By The Watcher on Tuesday, February 25, 2003 - 11:52 am:

    eri, take a Dictionary to your kids class and ask the teacher in front of the class why her pronunciation of crown for crayon is correct when the dictionary has "kra on".

    I'd like to know that one.


By patrick on Tuesday, February 25, 2003 - 11:53 am:

    I used the word "berm" when making dirt tracks for our BMX bikes when I was a kid.

    It was the term we used to describe the high dirt embankment that rounded the outter edge of a big curve allowing you to maintain speed around a curve.


    i dont think you'll get "results" right away agatha, sem. I think its a works in progress.


By semillama on Tuesday, February 25, 2003 - 12:28 pm:

    I think that separating by state is not the only way to do it. Separating it by geographic features would be more interesting. For example, look at the Coastal Plain region vs the Upland South, the Upper Great Lakes region vs the Lower great lakes, etc. Just because I know that you can't compare everyone in one state to another. People along the southern shore of Lake Superior (MI, WI, MN) sound more alike than their fellow state citizens in the southern regions of their states. In fact, I get asked if I'm Canadian a lot, because of my accent.


By kazoo on Tuesday, February 25, 2003 - 12:34 pm:

    I haven't finished the test yet. I've been asked what happened to my boston accent, which seems to magically re-appear when I'm drunk and/or stoned. Between the snotty town highschool I went to and college, it was teased out of me. I've also been asked if english is really my first language because I mispronounce things from time to time.


By eri on Tuesday, February 25, 2003 - 12:37 pm:

    Watcher, I would consider it if it weren't for the fact that those teachers are now 900 miles away from me and I don't feel like driving that far to show them that they are stupid.

    In Missouri, your second "education" class requires you to be in field working as an assistant to an elementary school teacher. You take notes, write reports, etc all based on your observations while working with these kids. My problem with this is that I could do this after taking 1 college class (education 101) and be a complete and total idiot teaching other peoples kids crap like "crown" for "crayon". It's scary how easy it is to be an influence on children's educations without having an education yourself.

    It's like the illiterate teaching our kids to read and it is ridiculous.

    Fortunately I haven't run into this in Texas. You have to have a complete background check, and police records pulled and all kinds of crap before you are allowed to plan a kids birthday party in the classroom. You can't bring cupcakes to their Valentine's Day party without clearances from both the police force and the school. Idiot's can't just get in and teach here, there are at least some standards here.
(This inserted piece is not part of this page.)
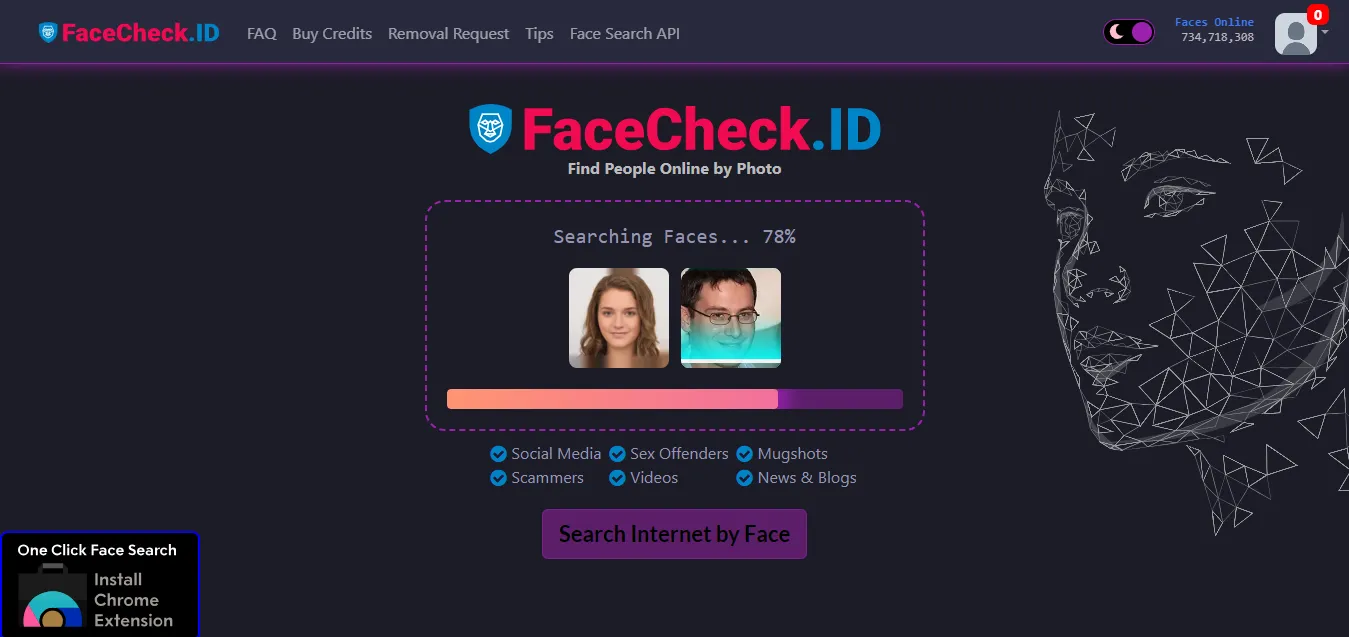Click the Removal Request link
1349x637 pixels.
pyautogui.click(x=448, y=33)
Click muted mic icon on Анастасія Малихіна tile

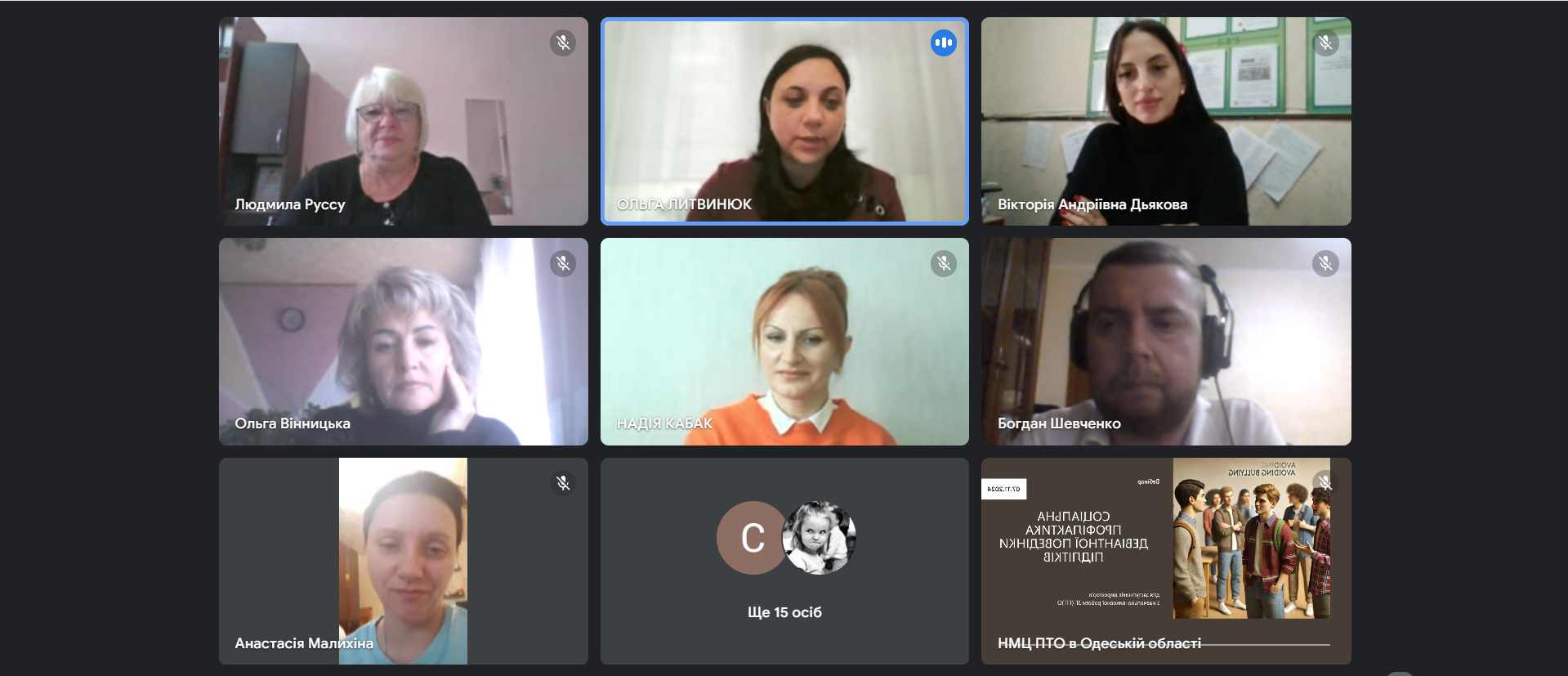tap(563, 483)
    I have also noticed that the teachers here don't talk down to the kids like they did in Missouri. They just talk to them, plainly, simply without being condescending.
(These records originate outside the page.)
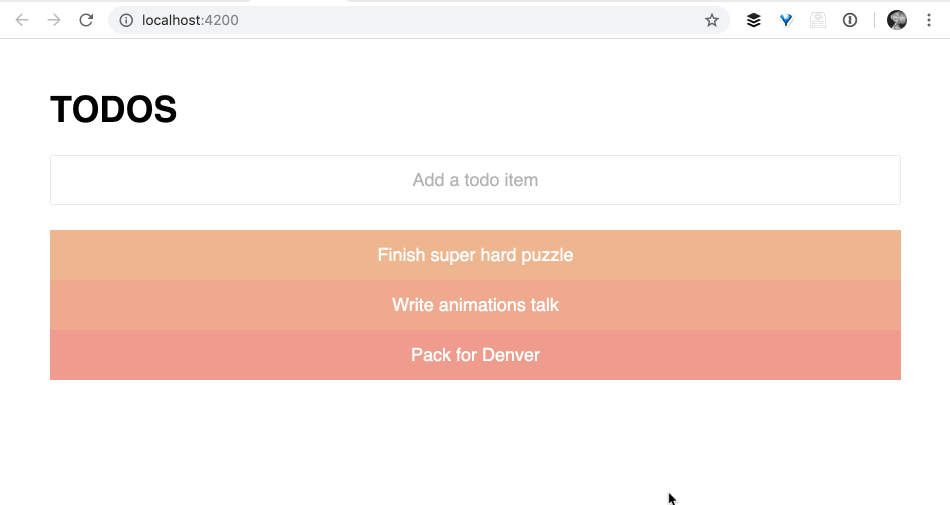Click the browser forward arrow

pos(54,20)
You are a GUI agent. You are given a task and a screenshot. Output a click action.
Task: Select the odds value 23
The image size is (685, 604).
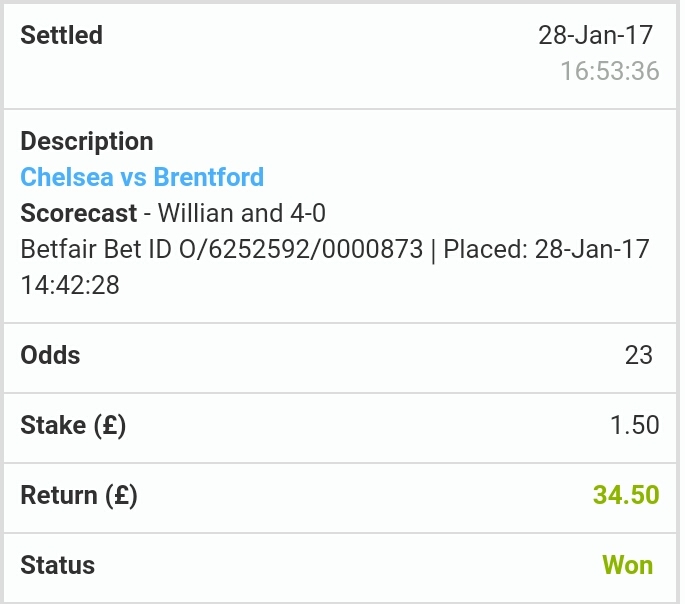[638, 355]
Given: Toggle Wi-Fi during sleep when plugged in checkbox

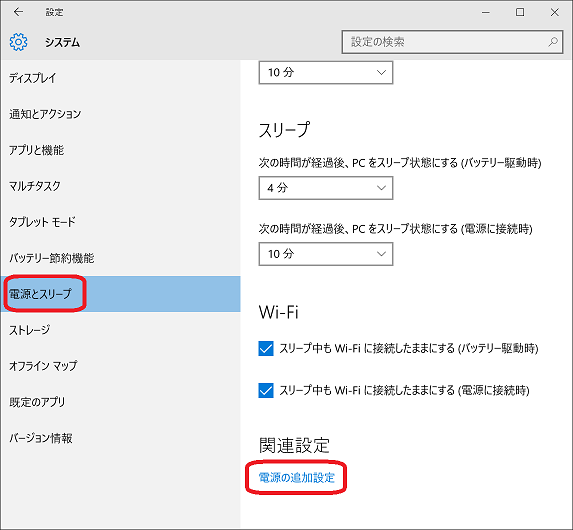Looking at the screenshot, I should (x=266, y=390).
    Hayley takes her TAKS (state tests) in Language Arts next week. Here's hoping that with the crap I am still trying to remove from her head (like the whole crowns thing) she does well on the test. If she doesn't pass the test she gets held back, so she needs to work hard and do well. She got a 72 on the practice test which is only passing by two points.


By Platypus on Tuesday, February 25, 2003 - 02:05 pm:

    crawDAD!

    It was interesting. Long. But it is neat to see where people say what. We say "berm" when we're referring to the section of the beach above the high tide mark.
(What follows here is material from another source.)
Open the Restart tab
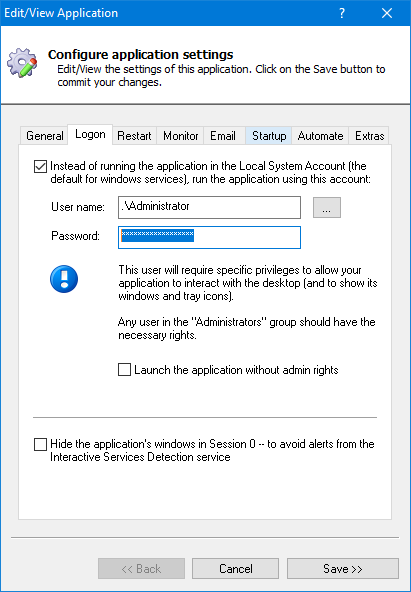This screenshot has width=411, height=592. click(x=134, y=136)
By moonit on Tuesday, February 25, 2003 - 02:14 pm:

    Crayfish.

    Rubbish bin.

    The boys were going on about berm's the night of the hill walk. They are building a mountain bike track, and were going to make some berm's.


By Dougie on Tuesday, February 25, 2003 - 03:08 pm:

    I'm down in the South this week, and one of the guys I'm working with says, "might could" as in "We might could do that 'n git away with it". I love it.


By semillama on Tuesday, February 25, 2003 - 04:12 pm:

    In the U. P., people drop the various forms of the verb "to be" all the time, because it doesn't have a correlate in Finnish. They also drop prepositions and definite articles if they occur in teh middle of a sentence.
    So, instead of "I'm going to the store"
    it's "I go store"

    It's a fun way to talk, I think.


By wisper on Tuesday, February 25, 2003 - 06:37 pm:

    i used to always get mocked for the way i say "mirror".
    Most people i know say 'meer'. I say 'meer-er'.
    How do you say 'tommorow'? I say 't'mahrow'
    Toronto = 'tuhronno'

    all this stuff is facinating.
    a girl in Florida called me. She had an accent. I can't describe it, it was so close to mine, but something else......
    We had these family friends when i was little. The way they talked always confused me. Bread was 'breeead' and red was 'reeead'. My parents just waved it off as "They're american. that's how americans talk."
    But that's not how the people on tv talked....
    Fucked me up for years!

    i wish i could finish that study. Stupid needing to do other things....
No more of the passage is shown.